TEXT BLOCK =
------------------------------------------------------------

Ok thanks for the tips. Bed definitely is a bit gritty especially at the top. But doesn't bind.
Can I change the current during a print? Also would adding a pause and resume help it not overheating?
Ok thanks for the tips. Bed definitely is a bit gritty especially at the top. But doesn't bind.
Can I change the current during a print? Also would adding a pause and resume help it not overheating?
I have just resolved this problem with my printer. Here is the link to my original post and my solution. https://ultimaker.com/en/community/17753-um-2-skipping-layers?page=1&sort=#reply-125974 . At the bottom I have described how I solved it. I found that the problem was due to the bearings sticking so after taking it apart and removing the bearings, I cleaned them through with WD-40. I have since printed many things without any issue and feel confident to print anything without the risk of this happening again.
Hope this solves it for you.
Awesome! I'm a little baffled cause I examined 3 failed prints more closely. Two of them had compression/mushrooming I the layers immediately before the failure as you would expect if the bed is sticking and then dropping. However the third did not. Pristine layers up to a sudden failure. Possible I have both a sticking and an overheating issue? I have reduced the z current to 1000 and so far the print has been good, but that doesn't necessarily prove anything. Will report back once I have more data.
Incidentally, I have not put anything on the z posts and they seem dry and free of grease.
260? For abs or pla? I recommend never going over 240C for PLA. You may have a coating of carbon now inside your nozzle if you did PLA at 260C.
How fast are you printing and how thick are the layers?
This is ABS, not PLA so 260 should be fine. It seems I have both the overheating z-axis controller and a binding bearing...so that's fun. The one is fixed, the other still needs to be dealt with. I am fighting a different issue as well however.
Print is:
ABS
.25mm layer thickness
.4 mm tip
80mm/s
110 on the bed
260 on the tip
It was a thin wall part with all wall thicknesses right at 1.2mm
Throughout the entire part (175mm) I had extremely poor layer cohesion. It never actually seperated, but it looks week and has small gaps. my daughter dropped it on the floor from only about 18" and it broke in half. Very weak print. I tried slowing the printer speed to 85% part way through and it seemed to make no difference.

------------------------------------------------------------

ACTION ITEM =
Extend the forum thread about the 3D printer's Z-axis trouble and weak ABS prints, picking up after its last post.

INFORMATION PROVIDED =
------------------------------------------------------------

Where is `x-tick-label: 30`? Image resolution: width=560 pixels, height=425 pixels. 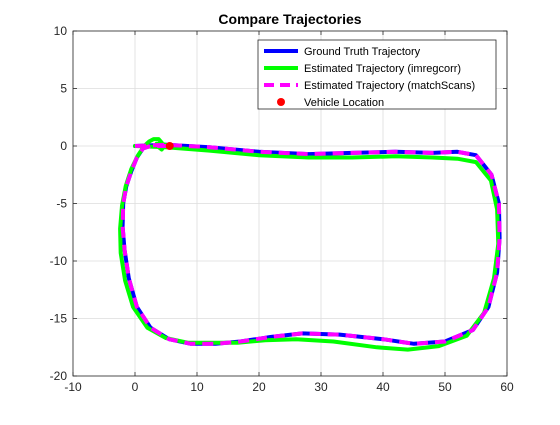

------------------------------------------------------------

ANSWER =
Actually should clarify printer basic speed is 80mm/s but inner shell was 50, outer shell was 60mm/s.
Linear bearings are binding on the shaft. Removed bearing from build plate and it binds all by itself. Can't say I'm impressed by this. :-/ pretty glaring qc problem. I suppose I shall be contacting Ultimaker about a replacement.
OK so after a week and a half of printing I am pretty sure this is sorted out. The first issue I had was the z-axis controller overheating. I changed the steady-state amperage to 1000. However I still had the issue of The z-axis bearings binding. I remove the rods and bearings and tested and found that it was just one of them binding. I cleaned the Bering thoroughly with WD-40. This took care of the sticking and after letting it dry I reapplied some lithium bearing grease to the linear bearing. I do not suggest allowing the Bering to run with no grease on it at all. Despite the fact that this bearing she's very limited travel it will only lead to premature wear on the bearing and the shaft. after reassembly I am seeing no problems with z-axis errors. Thanks for all that posted up ideas for me to look at.
Throughout the entire part (175mm) I had extremely poor layer cohesion. It never actually seperated, but it looks week and has small gaps.
Probably underextrusion. I know you slowed to 85% but next time you get underextrusion try slowing to 50% or even 30% for a few layers just to see.
Also with ABS you want very little fan. It's not needed anywhere except overhangs and bridging. The older slicers would turn the fan on just for overhangs and turn it off - it might go on and off 10 times on a given layer. I usually just do the minimum fan (around 30%) for the whole print.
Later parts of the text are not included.